The Food Standards Authority (FSA) has warned today that evidence surrounding the worsening horsemeat scandal “points to either gross negligence or deliberate contamination in the food chain”.

Yesterday, it was discovered that frozen food supplier Findus sold beef lasagnes that contained 100 per cent horsemeat and it has been claimed that the company was aware of the issue prior to calling for its removal from shop shelves.

According to The Guardian, the firm was aware of the potential problem two days before telling affected stores to remove the ready meals, while Labour MP Tom Watson has suggested this afternoon that the lasagnes may have contained horsemeat since August last year.

Findus has now issued a further apology, saying: “At Findus UK our first priority is our customers and providing quality products they can trust.

“But we know that many people have been concerned by the news this week that tests have shown that some of our Findus Beef Lasagne has been found to contain horsemeat.

“We understand those concerns, we are sorry that we have let people down.”

Findus added that it removed all of its beef lasagne products on Monday 4th February 2013 while the issue was independently investigated, and the tests proved that horsemeat was present in a number of samples.

The firm concluded: “We do not believe this is a food safety issue but as a precaution, we are asking customers who may have already bought Findus Beef Lasagne to contact our Consumer Care Line for advice and to receive a full refund.

“All other Findus beef products have been tested and are not affected.

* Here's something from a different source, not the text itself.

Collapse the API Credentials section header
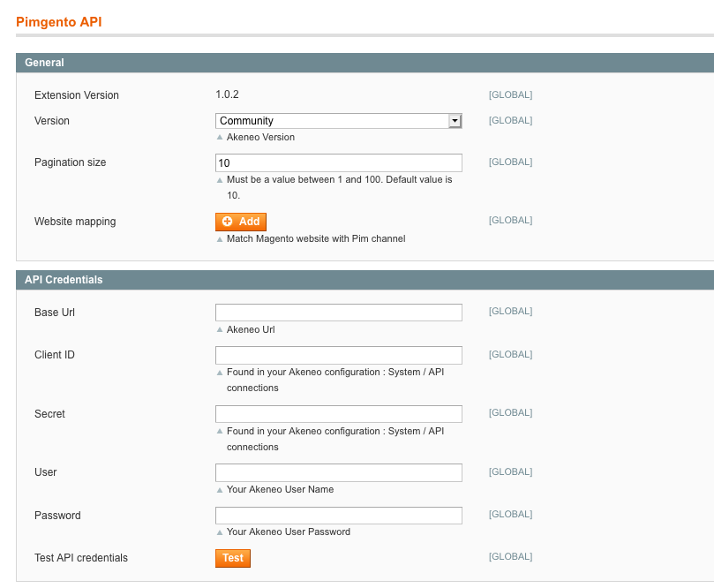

We are acting to make sure this cannot happen again.”

Earlier this week, Britain’s top grocers, suppliers and producers took part in a consultation with the FSA, agreeing to publish results of industry meat testing in a bid to restore public confidence in the wake of the scandal.

It is understood that supermarkets Tesco and Aldi have removed products from implicated French food supplier Comigel as a precaution while fears are growing that some meat items may contain the veterinary drug phenylbutazone or ‘bute’, which is banned from entering the human food chain.

Commenting on the cases of Tesco and Findus, the FSA noted that the products are thought to come from suppliers in Ireland and France respectively, adding that it is working closely with these authorities to understand the root of the problem.

A statement added:”This is a very serious issue.

“The evidence we have about the two cases, of the significant amount of horse meat in burgers and lasagne, points to either gross negligence or deliberate contamination in the food chain.

“This is why we have already involved the police, both here and in Europe.

“In the particular cases of the Findus lasagne and the Tesco burgers, they have been withdrawn from sale. Anyone who has them in their freezer should return them to retailers as a precaution.

“Our priority remains to protect UK consumers.”

The FSA added that it is still safe to eat frozen meat products as “there is no reason to suspect that there’s any health issue with frozen food in general, and we wouldn’t advise people to stop eating it.”